:: Records provided ::

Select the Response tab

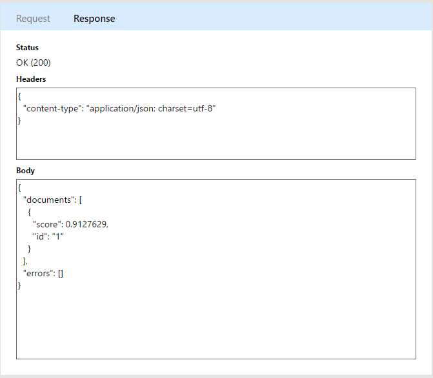(94, 19)
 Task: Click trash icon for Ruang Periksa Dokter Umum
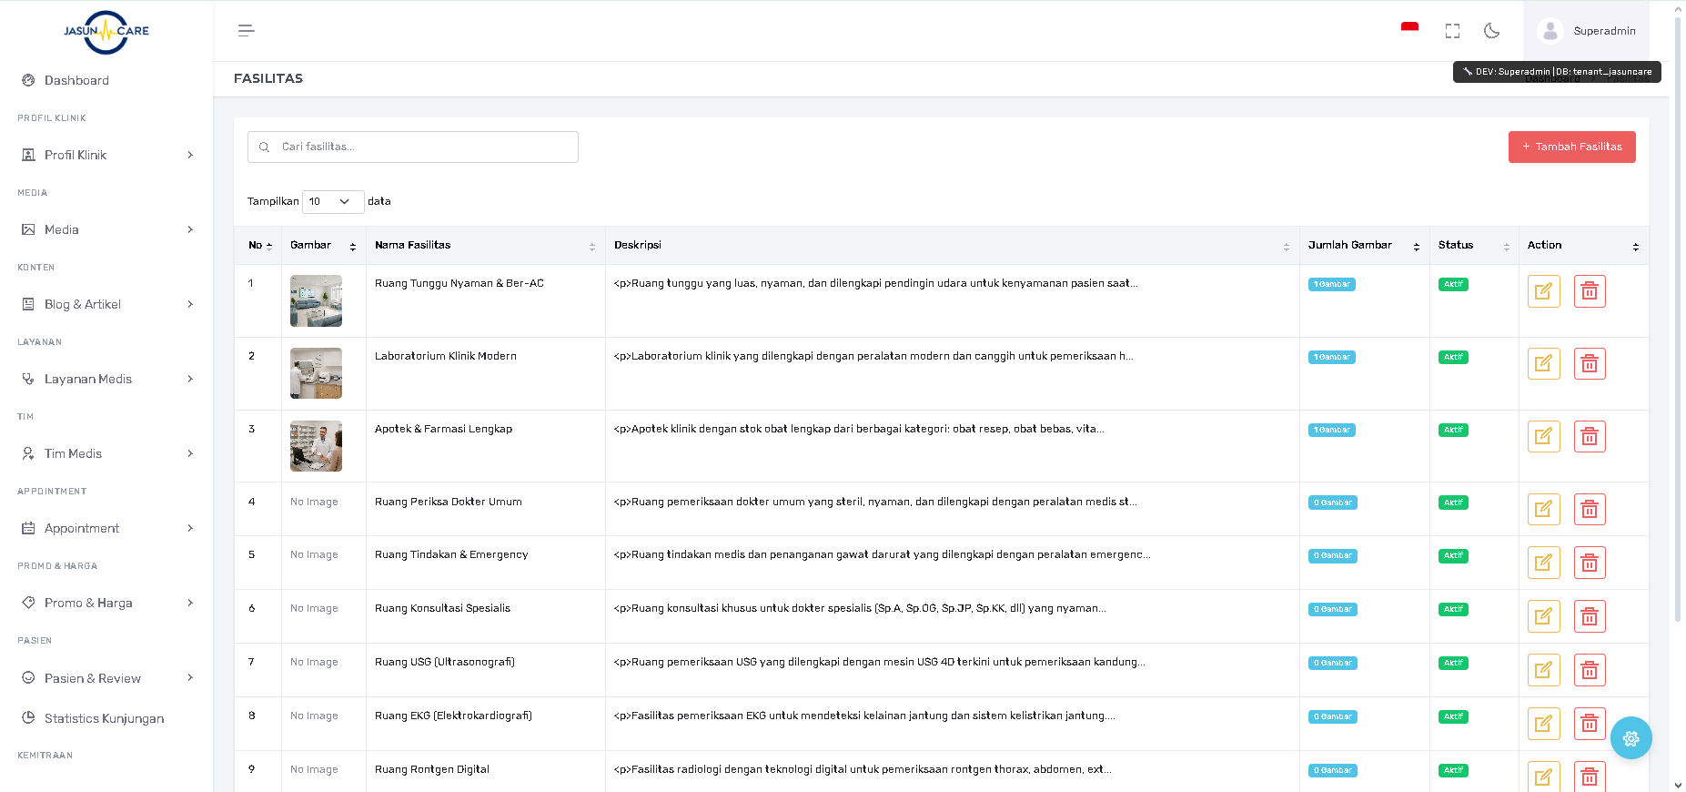[1590, 510]
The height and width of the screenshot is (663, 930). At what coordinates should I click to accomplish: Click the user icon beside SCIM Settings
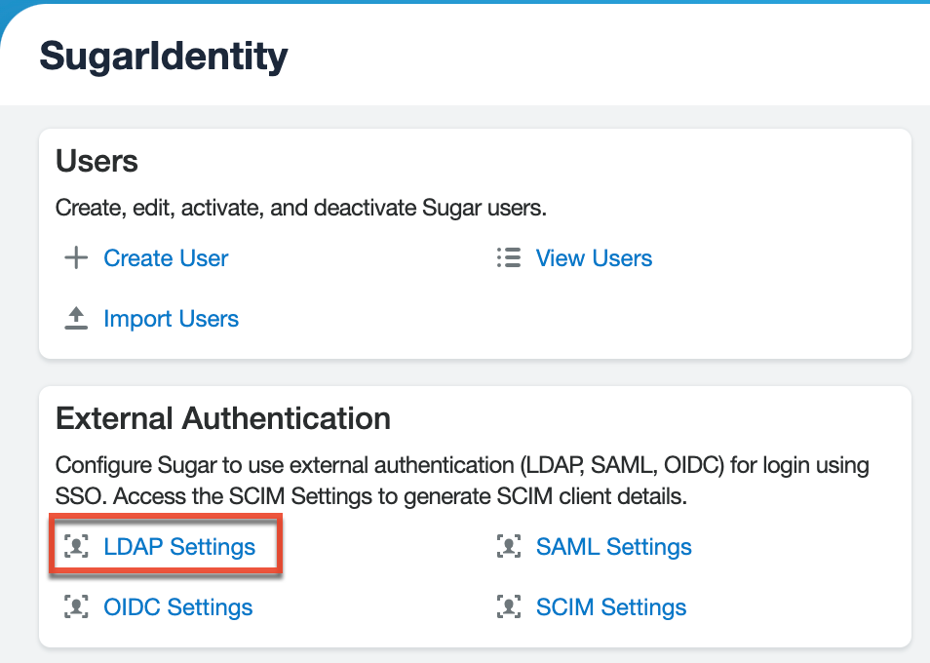tap(508, 606)
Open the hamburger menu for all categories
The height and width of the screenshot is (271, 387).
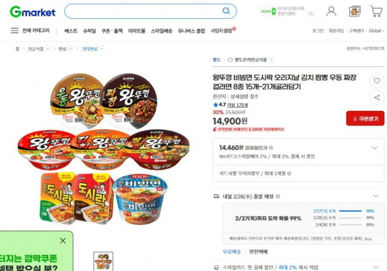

:::

◆ **What you are asked to do**:
Write out all of the data above exactly, pictures excluded.

◆ **Response to the exercise**:
Select the Response tab

(94, 19)
 Task: Click trash icon for Ruang Periksa Dokter Umum
[1590, 510]
The height and width of the screenshot is (663, 930). At what coordinates should I click to accomplish: Click the user icon beside SCIM Settings
tap(508, 606)
Open the hamburger menu for all categories
The height and width of the screenshot is (271, 387).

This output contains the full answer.